Mercurial > pidgin.yaz
changeset 9240:f1d87ab17e41
[gaim-migrate @ 10039]
wing writes:
While working on patch 967849, found that there are a
few problems with current Content-Length handling:
1. parse_content_len uses a single sscanf on data.
However, data (the response headers) would begin with
the http status, not the Content-Length
2. data is not nul-terminated, but sscanf assumes a
nul-terminated string.
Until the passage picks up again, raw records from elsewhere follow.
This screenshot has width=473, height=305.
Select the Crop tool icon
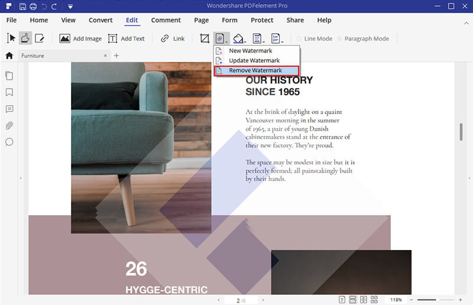coord(205,38)
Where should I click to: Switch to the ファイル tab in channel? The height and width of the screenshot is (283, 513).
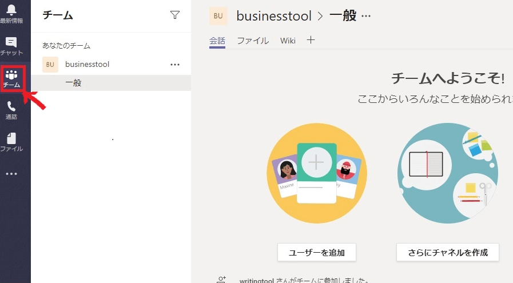(x=253, y=41)
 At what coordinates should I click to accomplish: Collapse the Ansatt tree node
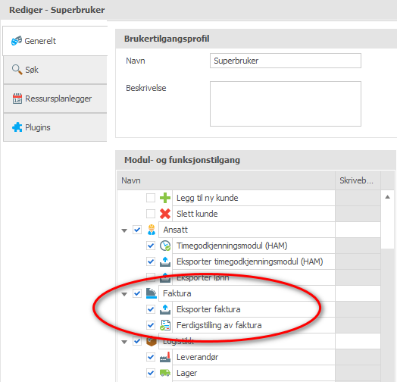124,230
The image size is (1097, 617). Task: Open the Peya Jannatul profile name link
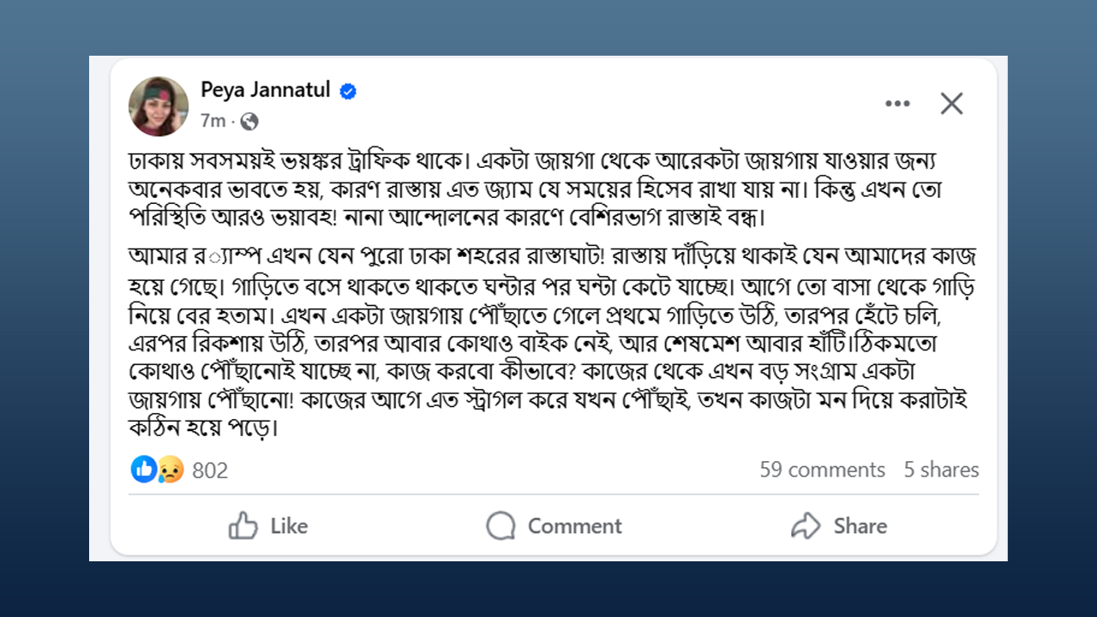(265, 90)
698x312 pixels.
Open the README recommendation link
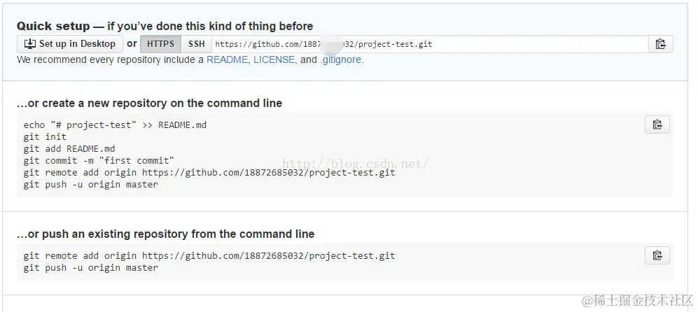(x=227, y=60)
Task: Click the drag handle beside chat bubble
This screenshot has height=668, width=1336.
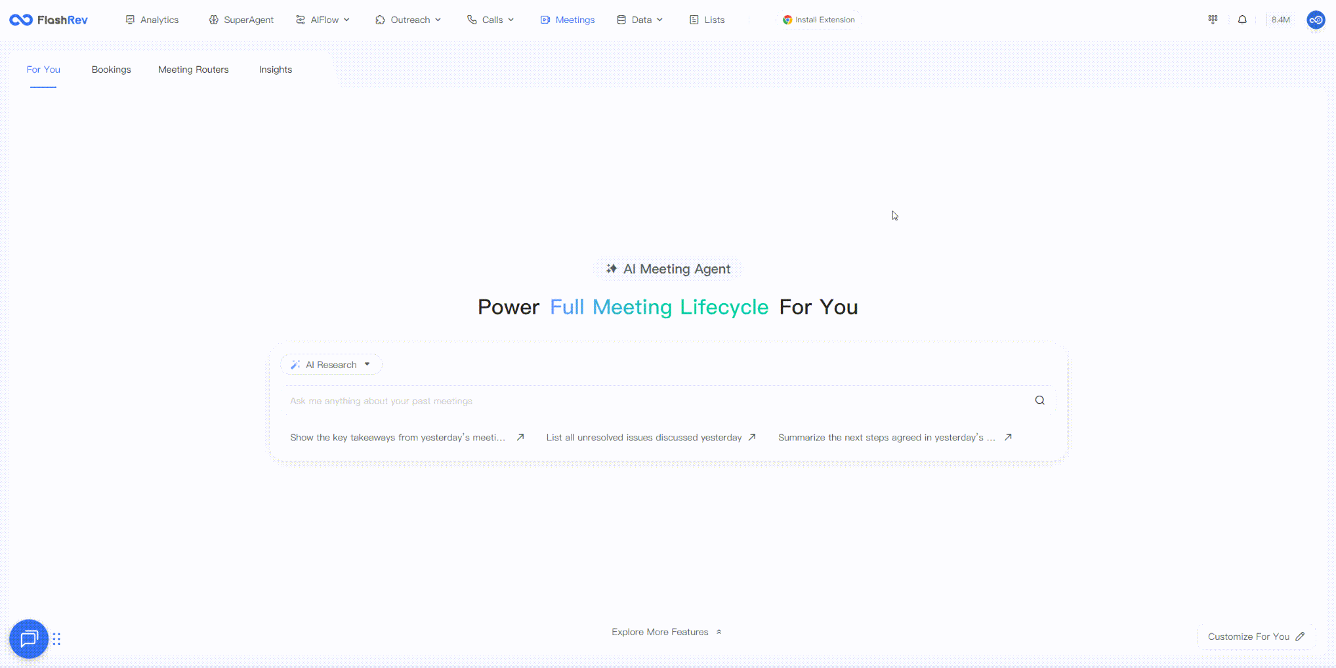Action: tap(56, 639)
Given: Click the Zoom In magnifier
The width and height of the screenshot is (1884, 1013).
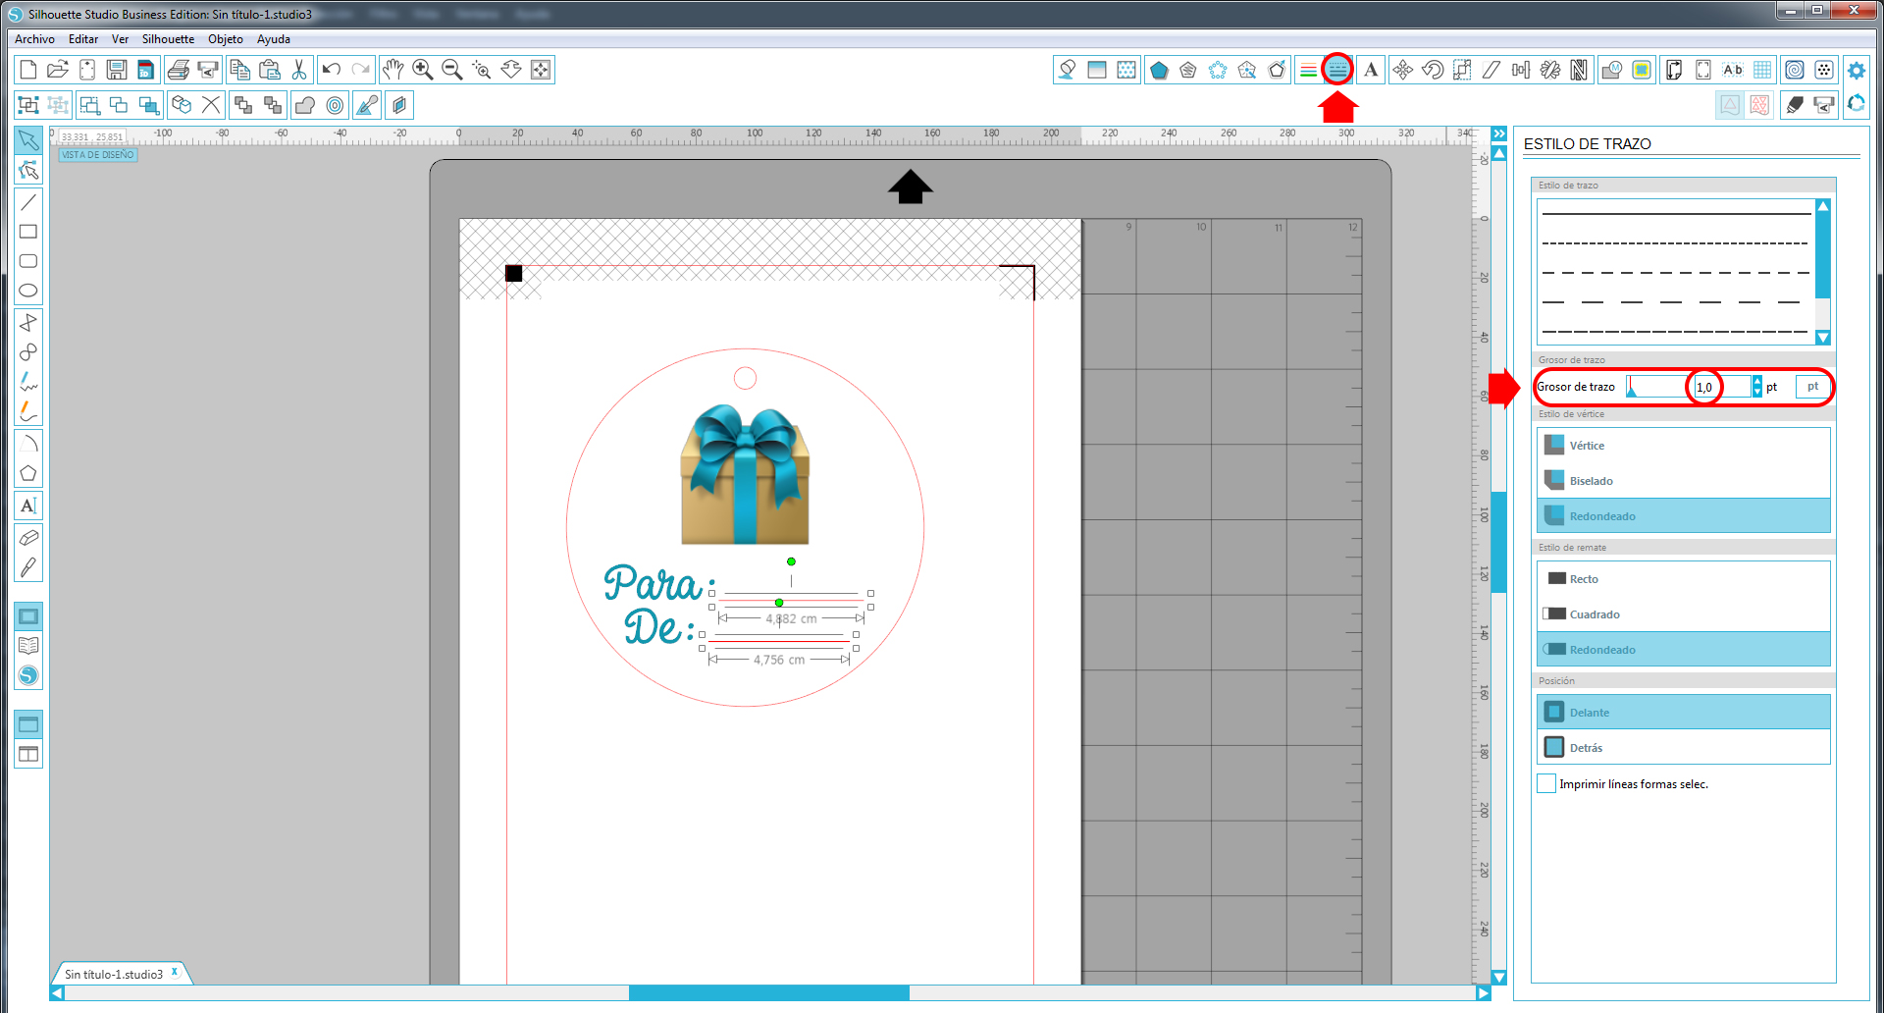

This could (though very
unlikely) be unpredictable if input is malformed.
3. if gaim_url_fetch succeeds in extracting the
Content-Length from the response headers, it will
silently discard all the data after they have been
read, because it does not keep track of whether the
specified number of bytes has been read (The "else"
case that corresponds to this situation is an empty block.)
The attached patch corrects the above problems, though
the patch is still technically not correct, since
Content-Length theoretically should be matched
case-insensitively.
He then revised the patch and wrote:
More problems, unrelated to content-length handling, have
been discovered:
1. Gaim's http/1.1 support is broken; http/1.1 clients are
_required_ to be able to decode the "chunked" transfer
encoding, but gaim cannot do it. Since the difference
between gaim's http 1.0 and 1.1 support is only to send the
Host header, which is not forbidden in http 1.0, I have
changed gaim's http 1.0 behaviour to also send the Host
header. This is required for Yahoo Japan "avatar" support.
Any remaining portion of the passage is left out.